Noutro canto da cidade, em uma reunião de equipe no escritório da empresa, o líder compartilhava sua angústia. “Já contatamos potenciais clientes de diversas formas, enviamos dezenas de propostas, mas ainda não encontramos o nosso modelo de negócios”. Poderia parecer algum tipo de preocupação ou desculpa, mas o astral na sala era diferente. “Todos aqui sabem qual o nosso DNA, cultivamos nossas paixões… Isso determina o nosso posicionamento, a nossa imagem. Algumas engrenagens parecem lentas, mas é seguro que a máquina está bem montada”, sentenciou com firmeza.
Minutos depois, em uma pausa para o café, alguém perguntou: “ei, o que aconteceu com aquele boeing da Malaysia Airlines?”. Em meio aos comentários mais evidentes (está na ilha de Lost ou em Atlântida), alguém solta esta: “provavelmente ele pousou em alguma novela da Record, onde vão os desaparecidos. E provavelmente nenhum dos celulares deles eram da Tim”.
Alguém lembrou do Ulysses Guimarães, que “provavelmente virou oferenda em Angra”. Quanto mau gosto. Outro mencionou as mães da Praça de Maio, mulheres guerreiras e desesperadas que se reuniam, com lenços brancos na cabeça, diante da Casa Rosada, exigindo notícias sobre os filhos desaparecidos durante a ditadura militar na Argentina. Em todas as histórias, a dor é parecida: nenhuma delas possui um desfecho.
Longos meses se passaram daquele telefonema na estrada. Aquele rapaz, num momento de fraqueza, pesca algumas boas notícias de seu antigo affair nas poucas pistas reveladas no perfil fechado do Facebook. “Vou cumprimentá-la”, decidiu, ingenuamente, talvez para checar se aquele corte aberto ainda doía. Acreditava que demonstrar interesse no outro e felicitar conquistas fosse um sinal de carinho. “Mas não contei nada disso… Como você soube?! Quem te disse???”. Ele pediu calma, queria vê-la desprovida de armas. “Eu não estou armada, estive sempre aqui! Você que ficou com raiva, sumiu do meu radar, saiu falando mal de mim por aí!!!”. Mas… Mas…

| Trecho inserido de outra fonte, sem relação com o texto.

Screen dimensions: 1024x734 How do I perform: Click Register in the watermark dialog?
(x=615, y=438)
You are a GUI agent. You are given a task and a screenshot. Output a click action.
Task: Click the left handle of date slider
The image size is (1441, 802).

Olho para cada um destes pequenos episódios e penso naquilo que considero o meu maior medo: a dúvida. Todo ser humano teme aquilo que não conhece. Alguns lidam melhor com isso… Já eu, ao lado da dúvida, me sinto uma criança perdida no shopping. A essa altura, já aprendi: a única forma de não se perder por aí é se trancar dentro de casa.
Sendo assim, coragem, ânimo, fé: respire, dê sua mão, vamos sair.
Pensando na história do avião que sumiu, acho que dá pra fazer uma analogia de que uma má resposta é o corpo que vc vela, chora e depois segue em frente, a dúvida é que não permite que a vida siga… uma má solução é melhor que solução nenhuma… amei seu texto, só pra variar.
Posso dar um conselho? Célebre as dúvidas. O pior que pode acontecer é fracassar. Então, celebre ainda mais os fracassos. Porque adoro uma frase (que acho que é de Churchill): “sucesso é caminhar de fracasso em fracasso sem perder o entusiasmo”.